Microsoft’s Surface might be worth the $499 price tag. It certainly has lots of nice features. Here they are:
The Surface has a detachable top cover. It can be converted into a keypad or users can opt in for the built in screen keypad. The removable cover that can be connected to the tablet using a remarkable magnet, strong enough to hold the tablet upside down! Compared to the iPad’s 9.5” height and 7.3” width, the Surface is 10.8” x 6.7”. This gives it a wider and thinner rectangle which in turn makes it a better fit for movie playback. It has stereo speakers and its front and back video cameras are 720p high definition. It has a memory-card slot to expand the storage, a video output jack and a USB 2.0 jack. Any USB device can be easily connected to it: keyboard, mouse, flash drive, speakers, hard drive and so on. The battery lasts up to eight to ten hours. The screen is a very sharp 1,366 by 768 pixels. The Surface uses Windows 8. The Start screen is a patchwork of colorful, interactive tiles. You tap one to open an app, swipe down on one to “right click” it, swipe across to reveal more pages. Each tile is also a tiny dashboard, showing your next appointment, latest Facebook post, today’s weather and so on. It is fast, fluid and fun to use.
Who gives a sh*t?! (I hope you skipped reading the previous paragraph).
Consumers no longer care too much about features. The quality of most products is now so good that most people find it difficult to pick one camera or screen pixel count over another.
What we really care about now is the extras. Apps.
And that is where Microsoft is a long way behind the market. Apple has 700,000 or so apps. Google’s app store has 675,000. Surface has maybe 10,000.

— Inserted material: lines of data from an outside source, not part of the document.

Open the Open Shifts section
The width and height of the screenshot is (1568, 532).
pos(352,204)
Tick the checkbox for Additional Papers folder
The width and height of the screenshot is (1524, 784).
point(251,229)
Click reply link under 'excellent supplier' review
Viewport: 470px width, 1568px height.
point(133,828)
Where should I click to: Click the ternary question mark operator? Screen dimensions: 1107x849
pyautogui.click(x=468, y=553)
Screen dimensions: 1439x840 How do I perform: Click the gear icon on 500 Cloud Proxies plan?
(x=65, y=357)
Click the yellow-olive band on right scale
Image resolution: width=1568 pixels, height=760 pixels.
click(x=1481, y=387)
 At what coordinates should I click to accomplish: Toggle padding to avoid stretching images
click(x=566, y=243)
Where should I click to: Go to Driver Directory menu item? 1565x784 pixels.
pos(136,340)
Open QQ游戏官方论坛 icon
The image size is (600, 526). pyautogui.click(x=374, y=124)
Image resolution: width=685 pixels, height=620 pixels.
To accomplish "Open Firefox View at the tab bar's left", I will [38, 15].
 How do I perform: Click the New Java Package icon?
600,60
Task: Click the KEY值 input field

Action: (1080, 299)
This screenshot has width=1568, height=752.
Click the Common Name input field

In the early days, consumers will weigh this up in their decisioning especially as there is no price differential buying a Surface or an iPad. In fact, you can get the iPad Mini for $329.
This leads to another point: a tablet that has a keyboard in the cover is ostensibly a very clever feature. However I am not so sure consumers will decide to make a purchase based on this feature alone. We all have laptops. We are buying the tablet for another reason. It is a content consumption device. Not a workstation. I don’t see tablets replacing laptops anytime soon despite the fact that I now use my tablet as much as I use my tablets (yes, I have a few). When it comes to banging out complex multi sheet spreadsheets a tablet won’t cut it even if it has a keyboard.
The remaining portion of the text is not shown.